Regressados de uma viagem à Argentina e Bolívia, os meus
cunhados María e Javier trazem-me o jornal Clarín de 30 de Agosto. Aí vem
a notícia de que vai ser apresentada ao Parlamento peruano uma nova lei de
turismo que contempla a possibilidade de entregar a exploração de zonas
arqueológicas importantes, como Machu Picchu e a cidadela pré-incaica de
Chan-Chan, a empresas privadas, mediante concurso internacional. Clarin chama a isto “la loca carrera privatista
de Fujimori”. O autor da proposta de lei é um tal Ricardo Marcenaro,
presidente da Comissão de Turismo e telecomunicações e Infra-Estrutura do
Congresso peruano, que alega o seguinte, sem precisar da tradução: ” En
vista de que el Estado no ha administrado bien nuestras zonas arqueológicas
– qué pasaría si las otorgaramos a empresas especializadas en otros países
con gran efectividad?”.
A mim parece-me bem.
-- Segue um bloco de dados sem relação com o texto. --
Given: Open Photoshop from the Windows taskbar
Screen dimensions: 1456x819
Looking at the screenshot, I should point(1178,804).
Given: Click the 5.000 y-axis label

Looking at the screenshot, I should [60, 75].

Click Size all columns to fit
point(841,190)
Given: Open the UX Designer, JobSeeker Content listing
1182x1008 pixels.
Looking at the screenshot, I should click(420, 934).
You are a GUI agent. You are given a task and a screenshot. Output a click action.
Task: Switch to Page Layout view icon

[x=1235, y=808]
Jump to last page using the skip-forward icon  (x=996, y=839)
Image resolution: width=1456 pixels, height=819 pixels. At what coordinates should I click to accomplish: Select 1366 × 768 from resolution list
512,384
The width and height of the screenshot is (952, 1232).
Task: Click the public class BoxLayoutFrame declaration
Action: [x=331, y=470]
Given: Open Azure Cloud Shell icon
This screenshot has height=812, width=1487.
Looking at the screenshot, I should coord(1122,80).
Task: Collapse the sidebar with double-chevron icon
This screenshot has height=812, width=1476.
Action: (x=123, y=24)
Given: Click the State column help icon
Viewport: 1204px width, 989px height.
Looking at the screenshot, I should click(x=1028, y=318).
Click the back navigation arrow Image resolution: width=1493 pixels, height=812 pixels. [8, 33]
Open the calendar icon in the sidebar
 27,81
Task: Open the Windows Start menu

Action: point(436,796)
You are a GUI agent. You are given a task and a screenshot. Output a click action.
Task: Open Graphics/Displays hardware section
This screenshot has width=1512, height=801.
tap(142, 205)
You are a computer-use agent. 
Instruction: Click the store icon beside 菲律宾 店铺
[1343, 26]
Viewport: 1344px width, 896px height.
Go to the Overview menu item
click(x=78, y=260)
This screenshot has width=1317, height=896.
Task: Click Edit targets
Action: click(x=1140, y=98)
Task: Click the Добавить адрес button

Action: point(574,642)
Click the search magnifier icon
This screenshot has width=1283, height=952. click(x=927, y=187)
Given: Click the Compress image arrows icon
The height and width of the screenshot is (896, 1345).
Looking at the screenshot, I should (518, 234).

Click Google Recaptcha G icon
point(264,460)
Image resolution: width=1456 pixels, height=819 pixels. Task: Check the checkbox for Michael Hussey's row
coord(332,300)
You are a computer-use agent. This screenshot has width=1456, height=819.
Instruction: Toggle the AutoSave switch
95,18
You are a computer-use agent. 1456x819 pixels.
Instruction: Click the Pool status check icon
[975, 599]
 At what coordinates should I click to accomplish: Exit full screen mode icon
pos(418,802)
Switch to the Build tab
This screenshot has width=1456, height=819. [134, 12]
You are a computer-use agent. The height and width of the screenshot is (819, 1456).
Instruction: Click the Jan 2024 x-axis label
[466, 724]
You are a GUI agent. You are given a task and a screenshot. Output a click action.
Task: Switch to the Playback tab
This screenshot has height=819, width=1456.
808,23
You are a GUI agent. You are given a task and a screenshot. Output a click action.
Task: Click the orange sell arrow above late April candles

Privatize-se Machu Picchu, privatize-se
Chan Chan, privatize-se a Capela Sistina, privatize-se o Pártenon, privatize-se
o Nuno Gonçalves, privatize-se a Catedral de Chartres, privatize-se o
Descimento da Cruz, de Antonio da Crestalcore, privatize-se o Pórtico da
Glória de Santiago de Compostela, privatize-se a Cordilheira dos Andes,
privatize-se tudo, privatize-se o mar e o céu, privatize-se a água e o ar,
privatize-se a justiça e a lei, privatize-se a nuvem que passa,
privatize-se o sonho, sobretudo se for diurno e de olhos abertos. E,
finalmente, para florão e remate de tanto privatizar, privatizem-se os
Estados, entregue-se por uma vez a exploração deles a empresas privadas,
mediante concurso internacional. Aí se encontra a salvação do mundo… E, já
agora, privatize-se também a puta que os pariu a todos.